Aquaporin-2 (AQP2) is a water-transporting protein located in the principal cells of the kidney collecting duct. When signaled by the antidiuretic hormone, arginine vasopressin (AVP), AQP2s travel from their holding place inside the collecting duct cells and insert themselves in the apex of the membranes of these cells. This allows a great deal more water to pass through these cells than normal, and this is how the kidney is able to reabsorb water through the collecting duct. What water is not reabsorbed is the concentrated urine that travels from the kidney to the bladder by means of a tube called the ureter.

That AQP2 expression is dependent on AVP is made clear in the case of nephrogenic diabetes insipidus (NDI), which is caused by the kidneys inability to respond to AVP. Studies of BrattleBoro rats, which are a breed of rats who do not produce sufficient levels of AVP, reveal low levels of AQP2 in association with polyuria (the chronic passage of large volumes of urine). When these rats are injected with a synthetic AVP analog over a five day period, AQP2 levels increase three-fold. Other studies of rats with NDI show a reduced expression of AQP2 in association with polyuria.
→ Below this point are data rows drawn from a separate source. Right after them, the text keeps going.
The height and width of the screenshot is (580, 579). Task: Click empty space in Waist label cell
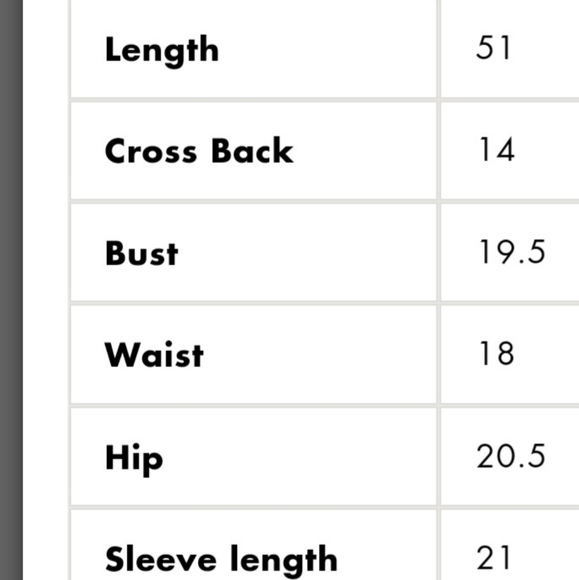318,355
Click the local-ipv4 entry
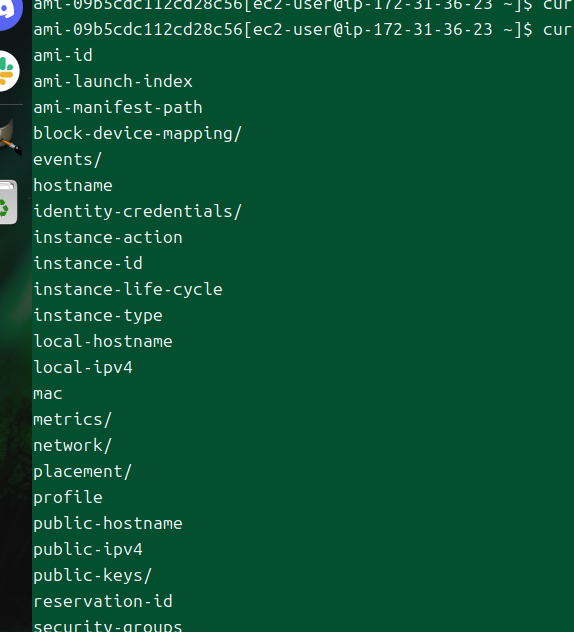 83,368
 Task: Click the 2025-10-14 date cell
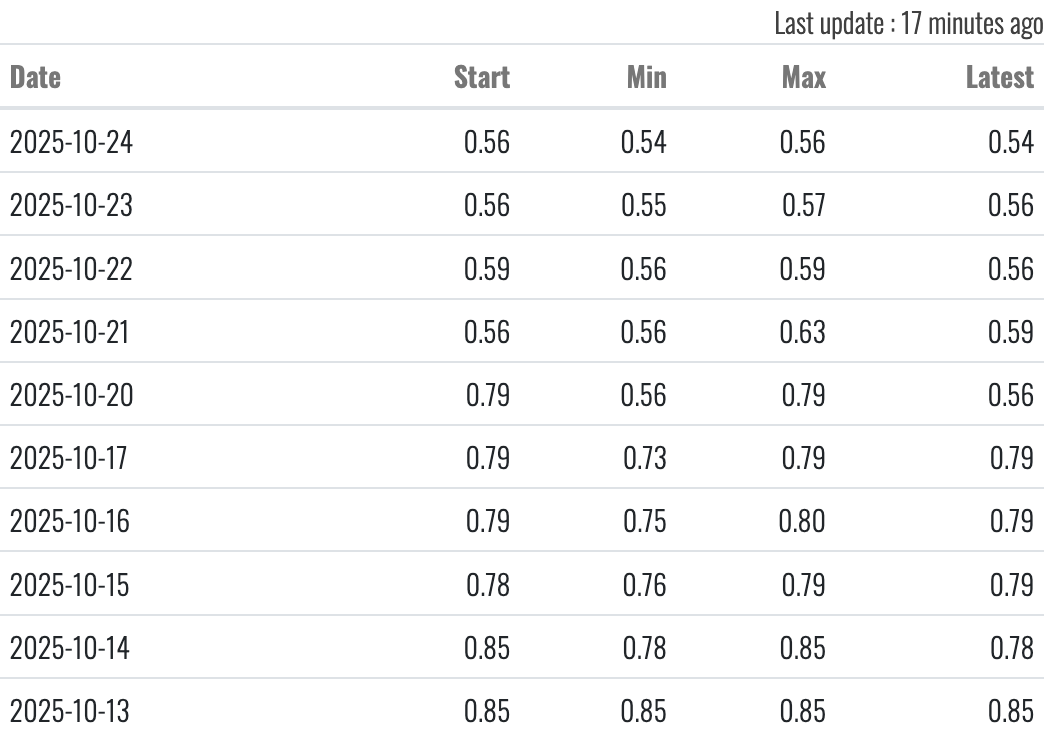(x=70, y=649)
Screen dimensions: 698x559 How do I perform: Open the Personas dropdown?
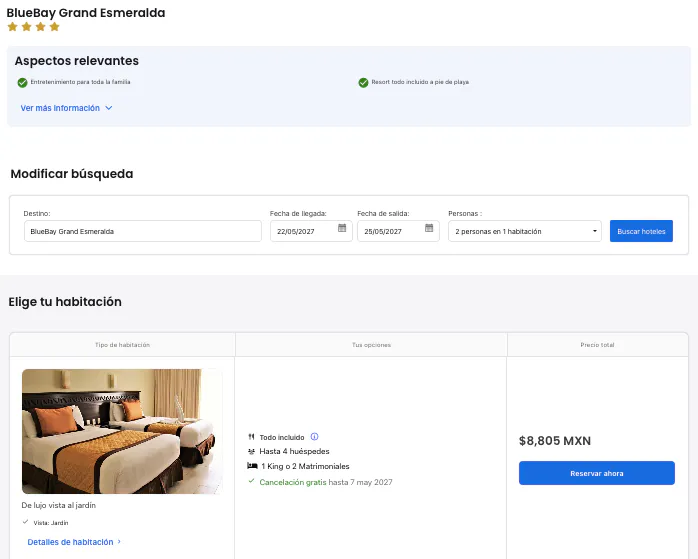click(x=525, y=231)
But even though it is clear that AQP2 is AVP-sensitive, the author's research also suggests other mechanisms, such as blockage of ureters, also influence AQP2 expression.
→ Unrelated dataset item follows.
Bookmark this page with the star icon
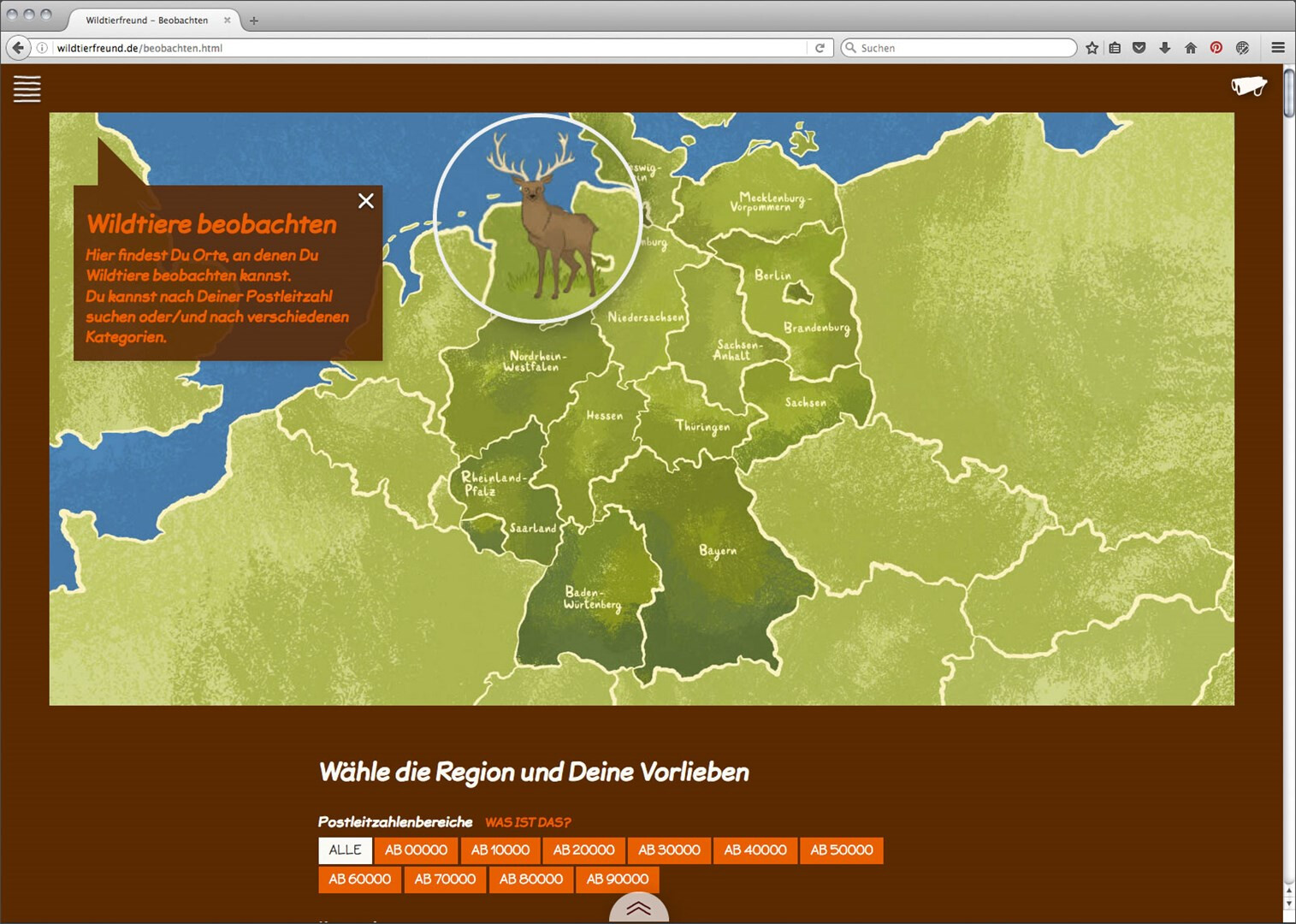 pyautogui.click(x=1092, y=48)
When both ureters are blocked in rats, their urine production is blocked and a period of polyuria results after the release of the obstruction. This bilateral obstruction produced a dramatic decrease in AQP2 expression which was maintained for seven days after the obstruction was removed. After this seven-day period, the AQP2 expression increased and the rats' polyuria ended. Obstructing only one uterer in rats also lowers AQP2 expression. And these low levels of AQP2 expression appeared, to a lesser degree, in the kidneys connected to the uterers that were not blocked. These experiments were also performed on BrattleBoro rats with the same effect. Since these rats are AVP deficient, the findings suggest other mechanisms than AVP also influence AQP2 expression.
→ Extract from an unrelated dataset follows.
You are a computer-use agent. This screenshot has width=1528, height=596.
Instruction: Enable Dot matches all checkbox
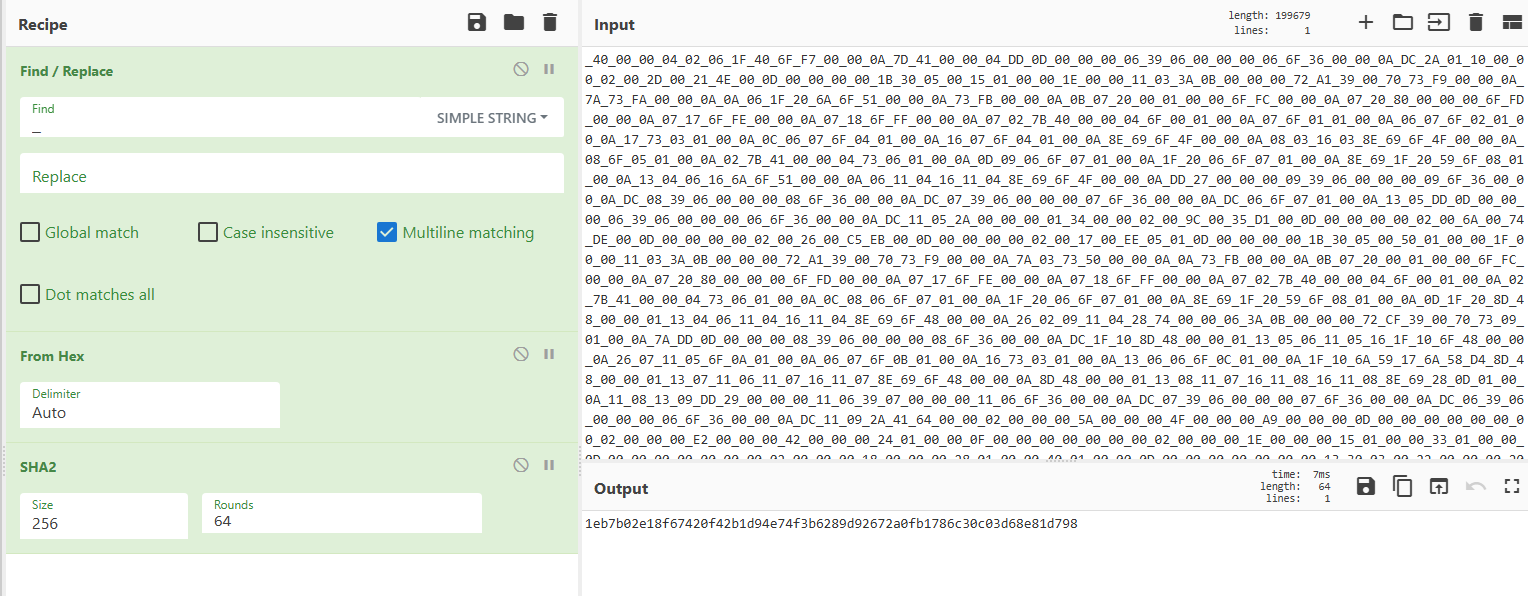click(x=30, y=295)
Frokiaer and Nielsen note that polyuria may be caused by defects of the central nervous system, the kidney or the urinary tract. They suggest that all types of polyuria may ultimately result from the degree to which AQP2s are expressed in the kidney collecting duct. To that end, they have developed a method to measure the amount of AQP2 excreted in the urine in order to help study patients with involuntary discharge of urine during the night.